But to his people, to the North Koreans, he was a living God-King. A contemporary Pharaoh. He, like is father before him, exercised absolute control over a small and nearly completely closed society. Existing in total isolation, the North Koreans are prisoners of their own peversely manipulated minds. They should not be condemned to suffer for the crimes of those who ruled them mercilessly.

This is why I am shocked with Canada Chairman & CEO Stephen Harper and his ‘tough-guy’ comments regarding Kim Jong-il’s death. They are the comments of a foolish individual pretending to understand the significance of this seminal event.

Generalissimo Kim’s death may lead to a new period of détente between the Korean halves, especially considering Kim Jong-un’s youth and European education (he may be legitimately interested in pursuing a reformist agenda, but not if we continue to demonize his father and grandfather). Yet Harper, demonstrating his near total lack of comprehension of the plight of the North Korean people, decided the best approach would be to remind the North Koreans it is their responsibility to choose a new and better alternative to the despotic regime they toil under.

It is not a choice, Mr. Harper.

And, what’s more, the North Koreans cannot hear you. Their media is thoroughly controlled by their government, and we are very, very low on the list of concerns and priorities of the DPRK. So if they aren’t paying any attention to us, why rattle some sabres?

It is the perennial Canadian inferiority complex, manifested by individuals hell-bent on restoring the apparently missing machismo of Canada. Perhaps its because we’ve never started a war for fun and profit, perhaps because our nation was not born of blood and savagery between men on battlefields at home and abroad. Either way, we, unlike many other prominent world leaders, decided not even to suggest that this was a situation worth monitoring, or, that it provides an opportunity for renewed diplomatic efforts. No, quite the contrary, Harper used typical corporate newspeak to describe the ‘moving forward process’ that’s ‘in the hands of the North Korean people’, as a PR hack might in the same fashion after a senior executive is charged for insider trading.
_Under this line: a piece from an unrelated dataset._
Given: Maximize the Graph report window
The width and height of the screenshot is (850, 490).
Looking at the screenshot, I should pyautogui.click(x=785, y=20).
What Harper fails to realize is that the People of North Korea have no choices. Yes, they are slaves. So why condemn them to some awful fate as a result of the decisions made by the kleptocratic oligarchy created by the cartoon character above and his equally unstable father?

And why didn’t a well-respected nation such as our own extend our condolences to the clearly bereaved North Korean People? Whether we agree with their bereavement or not is immaterial, a good chunk of their population can be assumed to be legitimately upset by his passing. And if we want change in the Korean Peninsula, why not open a new door to dialogue with the inexperienced Kim Jong-un?

We know who Kim Jong-il was, the people of the DPRK do not.

For me, this is not that different from Rick Perry’s now infamous Kim John II gaffe.

We should demand a higher awareness from our elected officials, and at least a modicum of decency, diplomacy and above all else sympathy for a mislead people.